• _Provided text_:
★ ★ ★
However, without loss of generality, Bob should also have the same entanglement ability as Alice. He can prepare an entangled state in $$\frac{1}{\sqrt{2}}{(|00\rangle +|+1\rangle )}_{{A}_{1}{B}_{1}}$$ and sends qubit A1 to Alice. Under normal conditions, we can know that Alice will do honest behavior. After Alice performs an operation in {I, X, Y, Z} on qubit A1, the entangled state will be Eq. 12. We can divide those states into two bases (Eqs 13 and 14), called IY basis and XZ basis, respectively, of which the IY/XZ basis can perfectly distinguish the states after $${I}_{{A}_{1}}$$/$${X}_{{A}_{1}}$$ and $${Y}_{{A}_{1}}$$/$${Z}_{{A}_{1}}$$. Obviously, these two bases are not orthogonal. That is to say, Bob will measure qubits A1 and B1 with one of two bases {IY, XZ} according to Alice’s operations to check Alice’s loyalty.
★ ★ ★
• _Collected data_:
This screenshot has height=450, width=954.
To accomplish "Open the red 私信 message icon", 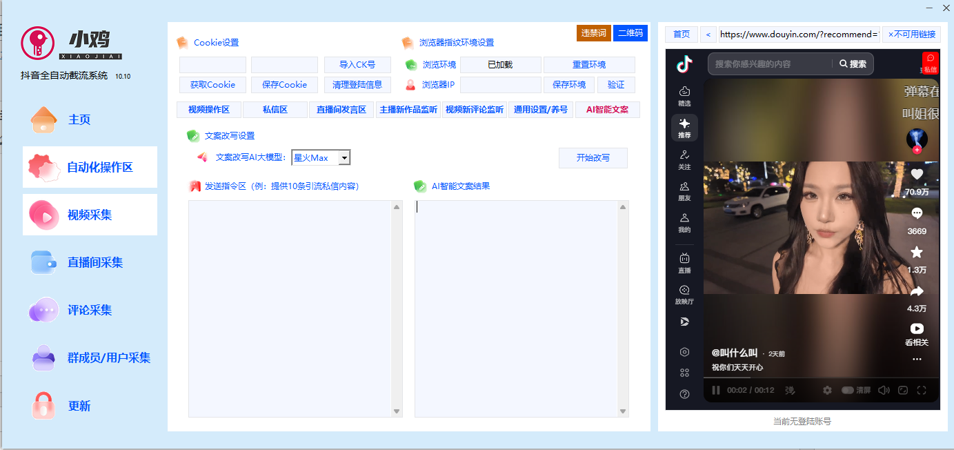I will click(929, 63).
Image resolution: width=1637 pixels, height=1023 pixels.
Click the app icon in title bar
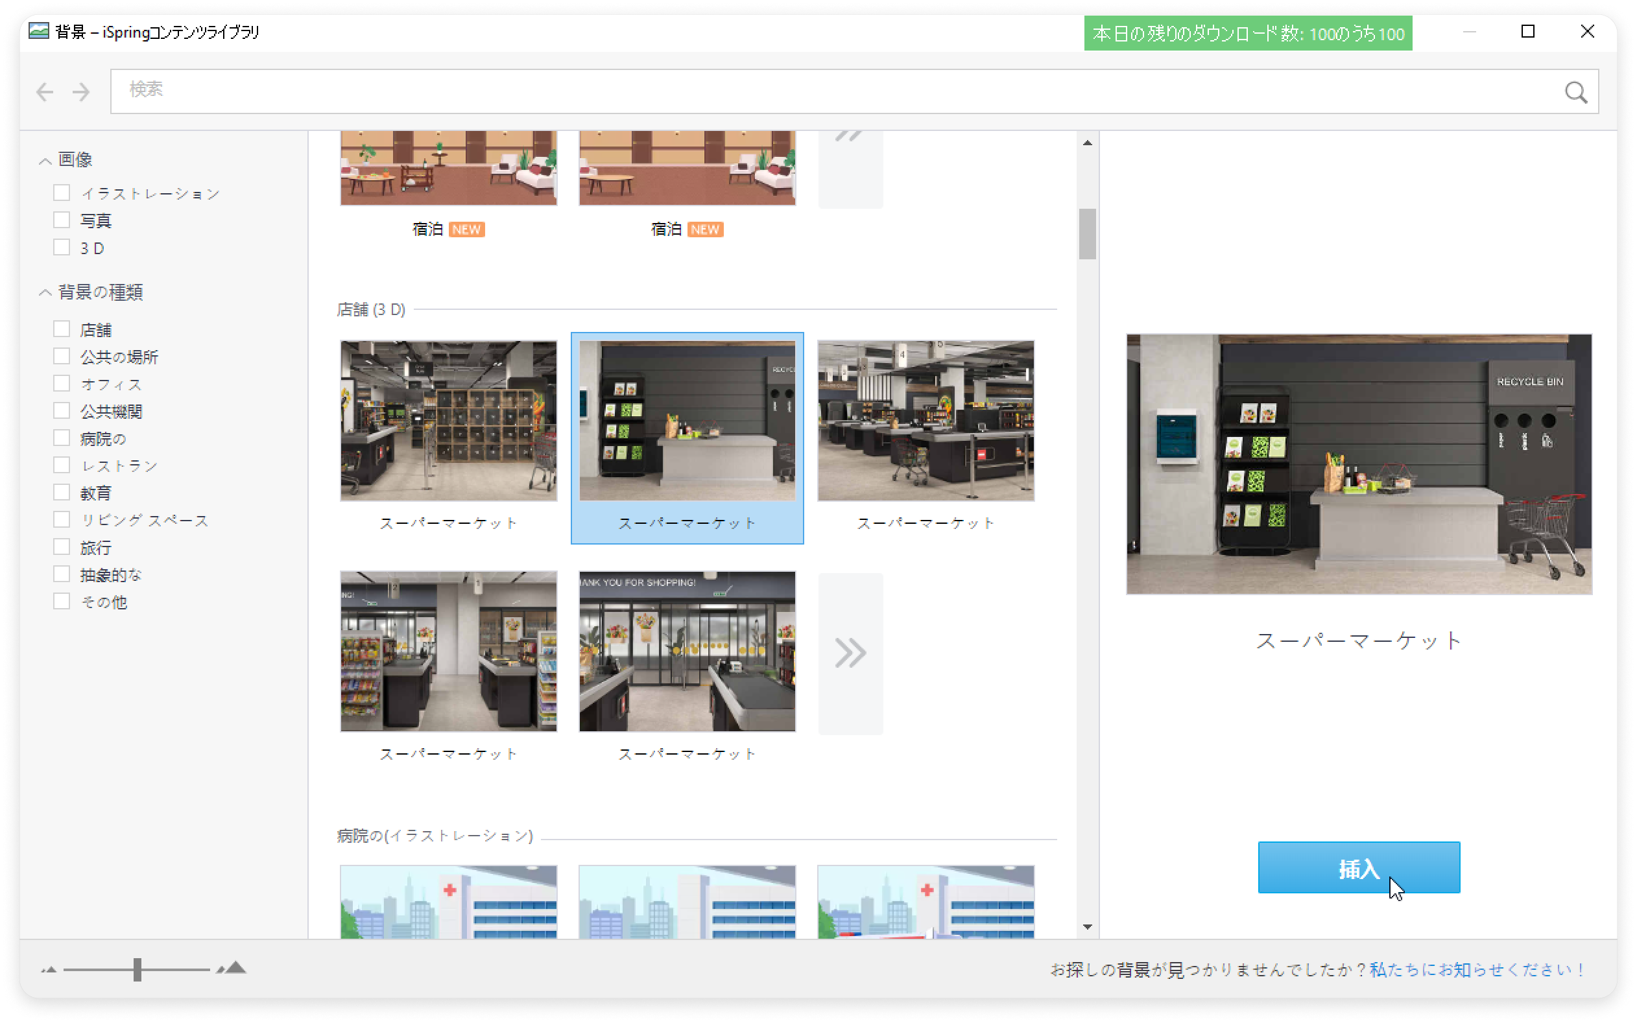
★ ★ ★
• _Problem statement_:
List the operations Alice may perform on qubit A1, as given in the entanglement text.

• _Exercise solution_:
I, X, Y, Z